CakePHP ACL - How to get Group-only permissions?

Question

I just want group only permissions - I don't need user based permissions. The cake 1.3 manual (http://book.cakephp.org/view/1646/x11-2-4-1-Group-only-ACL) says:

In case we want simplified per-group only permissions, we need to implement bindNode() in User model.

function bindNode($user) {
    return array('Group' => array('id' => $user['User']['group_id']));
}

This method will tell ACL to skip checking User Aro's and to check only Group Aro's.

However when I add groups and users via the baked controllers I still end up with an AROs table with nested groups/users for user-based permissions. I expected the AROs table to look like this (because the manual says this is what it will look like):

+----+-----------+-------+-------------+-------+------+------+
| id | parent_id | model | foreign_key | alias | lft  | rght |
+----+-----------+-------+-------------+-------+------+------+
|  1 |      NULL | Group |           1 | NULL  |    1 |    2 |
|  2 |      NULL | Group |           2 | NULL  |    3 |    4 |
|  3 |      NULL | Group |           3 | NULL  |    5 |    6 |
+----+-----------+-------+-------------+-------+------+------+

But instead is looks like this:

+----+-----------+-------+-------------+-------+------+------+
| id | parent_id | model | foreign_key | alias | lft  | rght |
+----+-----------+-------+-------------+-------+------+------+
|  1 |      NULL | Group |           1 | NULL  |    1 |    4 |
|  2 |      NULL | Group |           2 | NULL  |    5 |    8 |
|  3 |      NULL | Group |           3 | NULL  |    9 |   12 |
|  4 |         1 | User  |           1 | NULL  |    2 |    3 |
|  5 |         2 | User  |           2 | NULL  |    6 |    7 |
|  6 |         3 | User  |           3 | NULL  |   10 |   11 |
+----+-----------+-------+-------------+-------+------+------+

Here is my user model:

class User extends AppModel {
    var $name = 'User';

    var $actsAs = array('Acl' => array('type' => 'requester'));

    var $hasMany = array(
        'Post' => array(
            'className' => 'Post',
            'foreignKey' => 'user_id'
        )
    );
    var $belongsTo = array(
        'Group' => array(
            'className' => 'Group',
            'foreignKey' => 'group_id'
        )
    );

    /**
     *
     * In case we want simplified per-group only permissions
     * see http://book.cakephp.org/view/1547/Acts-As-a-Requester
     * @param unknown_type $user
     */
    function bindNode($user) {
        return array('Group' => array('id' => $user['User']['group_id']));
    }

    function parentNode() {
        if (!$this->id && empty($this->data)) {
            return null;
        }
        if (isset($this->data['User']['group_id'])) {
        $groupId = $this->data['User']['group_id'];
        } else {
            $groupId = $this->field('group_id');
        }
        if (!$groupId) {
        return null;
        } else {
            return array('Group' => array('id' => $groupId));
        }
    }
}

Answer 1

I have never used that method, but the concept of a group without any users seems meaningless. Cake uses the user and group information to decide who belongs to which group so that it can apply the appropriate group permissions.

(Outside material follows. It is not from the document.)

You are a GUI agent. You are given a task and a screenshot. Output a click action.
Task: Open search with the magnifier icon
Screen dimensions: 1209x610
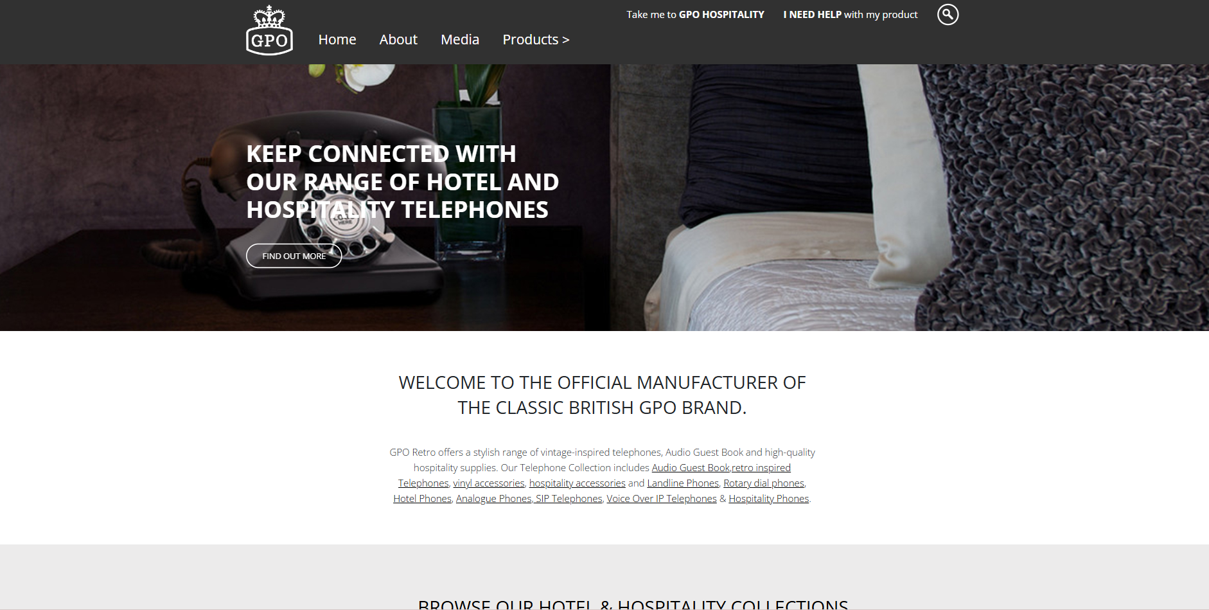948,14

Looking at 'the Book', though, your users must have a group_id set:

"Every user has to have assigned group_id for this to work."

CREATE TABLE users (
    id INT(11) NOT NULL AUTO_INCREMENT PRIMARY KEY,
    username VARCHAR(255) NOT NULL UNIQUE,
    password CHAR(40) NOT NULL,
    group_id INT(11) NOT NULL,
    created DATETIME,
    modified DATETIME
);

In my applications, which don't use bindNode, I set the permissions only by group and it works fine.